Dataset entries Start Marker

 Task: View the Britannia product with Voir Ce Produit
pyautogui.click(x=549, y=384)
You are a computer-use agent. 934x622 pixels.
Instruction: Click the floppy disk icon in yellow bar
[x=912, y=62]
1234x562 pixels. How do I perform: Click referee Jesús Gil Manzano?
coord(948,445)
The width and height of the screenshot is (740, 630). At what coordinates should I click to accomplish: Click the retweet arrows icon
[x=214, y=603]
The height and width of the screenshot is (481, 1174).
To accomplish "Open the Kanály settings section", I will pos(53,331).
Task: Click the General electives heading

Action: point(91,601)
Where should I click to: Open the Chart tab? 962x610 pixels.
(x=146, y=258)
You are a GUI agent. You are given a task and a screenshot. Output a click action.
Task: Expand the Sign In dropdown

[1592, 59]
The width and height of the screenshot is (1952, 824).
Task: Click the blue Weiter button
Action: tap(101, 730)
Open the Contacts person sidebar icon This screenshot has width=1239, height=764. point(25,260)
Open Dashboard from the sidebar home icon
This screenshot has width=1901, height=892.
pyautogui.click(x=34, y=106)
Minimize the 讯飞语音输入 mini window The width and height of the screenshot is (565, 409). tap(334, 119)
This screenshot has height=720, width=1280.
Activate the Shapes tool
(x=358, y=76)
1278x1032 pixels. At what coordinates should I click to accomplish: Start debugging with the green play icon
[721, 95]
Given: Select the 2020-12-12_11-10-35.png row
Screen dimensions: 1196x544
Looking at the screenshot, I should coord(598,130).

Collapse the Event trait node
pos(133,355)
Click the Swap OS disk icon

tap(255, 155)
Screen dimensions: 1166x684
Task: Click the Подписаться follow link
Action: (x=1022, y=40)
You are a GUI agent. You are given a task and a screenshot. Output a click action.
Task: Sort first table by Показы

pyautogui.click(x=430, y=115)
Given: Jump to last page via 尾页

Dataset entries End Marker

Produce an exact copy of every entry above.

§ Problem solution:
 Task: View the Britannia product with Voir Ce Produit
pyautogui.click(x=549, y=384)
You are a computer-use agent. 934x622 pixels.
Instruction: Click the floppy disk icon in yellow bar
[x=912, y=62]
1234x562 pixels. How do I perform: Click referee Jesús Gil Manzano?
coord(948,445)
The width and height of the screenshot is (740, 630). At what coordinates should I click to accomplish: Click the retweet arrows icon
[x=214, y=603]
The height and width of the screenshot is (481, 1174).
To accomplish "Open the Kanály settings section", I will pos(53,331).
Task: Click the General electives heading

Action: point(91,601)
Where should I click to: Open the Chart tab? 962x610 pixels.
(x=146, y=258)
You are a GUI agent. You are given a task and a screenshot. Output a click action.
Task: Expand the Sign In dropdown

[1592, 59]
The width and height of the screenshot is (1952, 824).
Task: Click the blue Weiter button
Action: tap(101, 730)
Open the Contacts person sidebar icon This screenshot has width=1239, height=764. point(25,260)
Open Dashboard from the sidebar home icon
This screenshot has width=1901, height=892.
pyautogui.click(x=34, y=106)
Minimize the 讯飞语音输入 mini window The width and height of the screenshot is (565, 409). tap(334, 119)
This screenshot has height=720, width=1280.
Activate the Shapes tool
(x=358, y=76)
1278x1032 pixels. At what coordinates should I click to accomplish: Start debugging with the green play icon
[721, 95]
Given: Select the 2020-12-12_11-10-35.png row
Screen dimensions: 1196x544
Looking at the screenshot, I should coord(598,130).

Collapse the Event trait node
pos(133,355)
Click the Swap OS disk icon

tap(255, 155)
Screen dimensions: 1166x684
Task: Click the Подписаться follow link
Action: (x=1022, y=40)
You are a GUI agent. You are given a task and a screenshot. Output a click action.
Task: Sort first table by Показы

pyautogui.click(x=430, y=115)
Given: Jump to last page via 尾页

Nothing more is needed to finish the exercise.